Si su visión ética y estética de la naturaleza lo acercan a sus compatriotas románticos, su visión de la ciencia lo acerca más bien a los enciclopedistas o a los naturalistas ilustrados que desarrollan su actividad en Francia en el siglo XVIII. Humboldt es efectivamente un científico ilustrado en el sentido técnico del término, es decir, un científico que comparte el ideal de la Ilustración de someter la naturaleza entera a un análisis minucioso y a una clasificación sistemática exhaustiva. Por esta confianza en la autonomía y el valor propios de la ciencia, Humboldt va a tomar distancia de la filosofía de la naturaleza de los románticos alemanes. Pero no va a abandonar nunca la concepción integral que heredó del romanticismo. Su originalidad consiste precisamente en querer conjugar el romanticismo y la ilustración, es decir, en tratar de incorporar su erudición ilustrada al proyecto romántico de revaloración de la armonía y la autonomía del mundo natural.
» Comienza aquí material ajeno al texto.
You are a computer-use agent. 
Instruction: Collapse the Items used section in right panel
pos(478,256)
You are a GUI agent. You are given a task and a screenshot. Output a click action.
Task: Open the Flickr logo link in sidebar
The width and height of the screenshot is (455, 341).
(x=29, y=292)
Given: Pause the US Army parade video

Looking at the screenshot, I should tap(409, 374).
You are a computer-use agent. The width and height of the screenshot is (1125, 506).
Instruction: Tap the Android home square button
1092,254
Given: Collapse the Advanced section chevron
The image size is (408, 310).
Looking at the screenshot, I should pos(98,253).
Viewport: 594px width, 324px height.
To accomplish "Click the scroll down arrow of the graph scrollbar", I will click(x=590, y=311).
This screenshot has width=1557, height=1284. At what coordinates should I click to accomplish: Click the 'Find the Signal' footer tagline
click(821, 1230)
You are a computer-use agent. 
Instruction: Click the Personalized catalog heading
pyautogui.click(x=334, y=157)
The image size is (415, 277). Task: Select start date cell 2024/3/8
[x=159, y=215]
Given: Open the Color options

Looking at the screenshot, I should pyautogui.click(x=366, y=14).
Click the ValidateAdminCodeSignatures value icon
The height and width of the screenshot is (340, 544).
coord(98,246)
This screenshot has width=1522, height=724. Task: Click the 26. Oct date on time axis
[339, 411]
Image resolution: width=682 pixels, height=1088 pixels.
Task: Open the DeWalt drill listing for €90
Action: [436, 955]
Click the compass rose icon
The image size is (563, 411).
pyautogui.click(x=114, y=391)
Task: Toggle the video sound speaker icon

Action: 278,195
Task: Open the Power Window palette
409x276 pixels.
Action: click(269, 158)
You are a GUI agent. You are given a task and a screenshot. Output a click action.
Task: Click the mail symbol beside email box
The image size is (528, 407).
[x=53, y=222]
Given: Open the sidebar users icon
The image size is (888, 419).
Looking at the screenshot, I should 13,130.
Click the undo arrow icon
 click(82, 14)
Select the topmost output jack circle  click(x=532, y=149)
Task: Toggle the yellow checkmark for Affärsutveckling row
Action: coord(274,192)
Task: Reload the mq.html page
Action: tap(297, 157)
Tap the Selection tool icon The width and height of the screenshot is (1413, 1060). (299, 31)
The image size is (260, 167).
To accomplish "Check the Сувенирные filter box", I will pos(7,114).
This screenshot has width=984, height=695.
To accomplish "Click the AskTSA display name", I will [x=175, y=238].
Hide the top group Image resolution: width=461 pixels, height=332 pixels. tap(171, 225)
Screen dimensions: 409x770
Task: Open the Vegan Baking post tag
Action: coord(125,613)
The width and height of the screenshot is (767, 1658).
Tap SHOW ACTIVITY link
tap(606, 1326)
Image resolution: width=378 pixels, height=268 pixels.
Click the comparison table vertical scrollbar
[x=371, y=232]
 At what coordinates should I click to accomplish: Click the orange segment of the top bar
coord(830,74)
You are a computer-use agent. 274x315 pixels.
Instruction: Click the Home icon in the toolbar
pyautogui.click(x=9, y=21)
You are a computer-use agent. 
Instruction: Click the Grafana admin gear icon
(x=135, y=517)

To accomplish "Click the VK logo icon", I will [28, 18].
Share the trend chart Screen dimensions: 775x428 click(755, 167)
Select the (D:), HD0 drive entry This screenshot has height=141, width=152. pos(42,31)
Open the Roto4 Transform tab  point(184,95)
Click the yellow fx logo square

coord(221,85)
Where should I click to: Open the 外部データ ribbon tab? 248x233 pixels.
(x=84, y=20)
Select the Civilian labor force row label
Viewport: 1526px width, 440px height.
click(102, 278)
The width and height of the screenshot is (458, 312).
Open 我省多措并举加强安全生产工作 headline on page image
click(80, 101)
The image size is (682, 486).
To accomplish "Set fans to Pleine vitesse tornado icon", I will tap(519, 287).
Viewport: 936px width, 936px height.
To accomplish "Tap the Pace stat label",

Eso lo lleva a desconfiar de los amantes románticos de la naturaleza que se resisten dogmáticamente al desarrollo del conocimiento científico, sin conocer realmente cómo éste funciona. Y lo lleva a desconfiar por igual de los científicos supuestamente neutrales, que se resisten también dogmáticamente a considerar las repercusiones éticas o estéticas de sus estudios de la naturaleza. Humboldt es un científico riguroso que lleva a cabo sus investigaciones con los recursos conceptuales y experimentales de que dispone en su época, pero es un científico que no pierde de vista la integridad ni el sentido de sus investigaciones puntuales.

 

El amor de Humboldt por la naturaleza es, pues, un amor que integra la experiencia de la belleza con el respeto del equilibrio y la pasión por el estudio de la riqueza del mundo natural. Es, en ese sentido, un amor estético, moral y científico de la naturaleza, que desconoce la fragmentación o la esquizofrenia con que nuestra sociedad ha llegado a relacionarse con su entorno. No hay en él sólo un ecologismo romántico, o un moralismo natural anticientífico, o un cientificismo supuestamente amoral. Hay, en realidad, las tres cosas, pero integradas en una visión global que adquiere significado aun en nuestra vida cotidiana. Por eso, en tiempos de reflexión, como los nuestros, sobre el destino que le espera a este “bien escaso” de la naturaleza, conviene que recordemos la complejidad y el sentido del amor que Alexander von Humboldt adoptó y cultivó en sus escritos. Un intento como éste –escribe él mismo con sobria confianza–, “el intento de mostrar la naturaleza en su plena vitalidad y su sublime grandeza, el intento de encontrar lo permanente en las continuas transformaciones del mundo natural, no habrá seguramente de pasar desapercibido en los tiempos venideros”[5].

 



[1] Kosmos. Entwurf einer physischen Weltbeschreibung, Stuttgart y Tübingen: 1845, Gotta’scher Verlag, 1845, p. 4.

 

[2] Ibidem, p. VI: “Was mir den Hauptantrieb gewährte, war das Bestreben die Erscheinungen der körperlichen Dinge in ihrem allgemeinen Zusammenhange, die Natur als ein durch innere Kräfte bewegtes und belebtes Ganze aufzufassen.”

 

[3] Ibidem, p. 8: “Darf ich mir der eigenen grosser Naturscenen überlassen, so gedenke ich des Oceans, wenn in der Milde tropischer Nächte das Himmelgewölbe sein planetarisches, nicht funkelndes Sternenlicht über die sanftwogende Wellenfläche ergiesst; oder der Waldthäler der Cordilleren, wo mit kräftigem Triebe hohe Palmenstämme das düstere Laubdach durchbrechen und als Säulengänge hervorragen, ‘ein Wald über dem Walde’.” (p. 11)

 

[4] Ansichten der Natur, Stuttgart y Tübingen: Gotta’scher Verlag, 1849, p. IX-X: “Wer sich herausgerettet aus der stürmischen Lebenswelle, folgt mir gern in das Dickicht der Wälder, durch die unabsehbare Steppe und auf den hohen Rücken der Andeskette. Zu ihm spricht der weltrichtende Chor: Auf den Bergen ist Freiheit! Der Hauch der Grüfte / Steigt nicht hinauf in die reinen Lüfte; / Die Welt ist vollkommen überall, / Wo der Mensch nicht hinkommt mit seiner Qual.”

 

[5] Kosmos, o.c., p. XVI: “Ein Versuch, die Natur lebendig und in ihrer erhabenen Grösse zu schildern, in dem wellenartig wiederkehrenden Wechsel physischer Veränderlichkeit das Beharrliche aufzuspüren, wird daher auch in späteren Zeiten nicht ganz unbeachtet bleiben.”

 

Vista del volcán de Cayambé, en Ecuador. Grabado de Pietro Parboni sobre dibujo de Friedrich Wilhelm Gmelin y boceto de Alexander von Humboldt.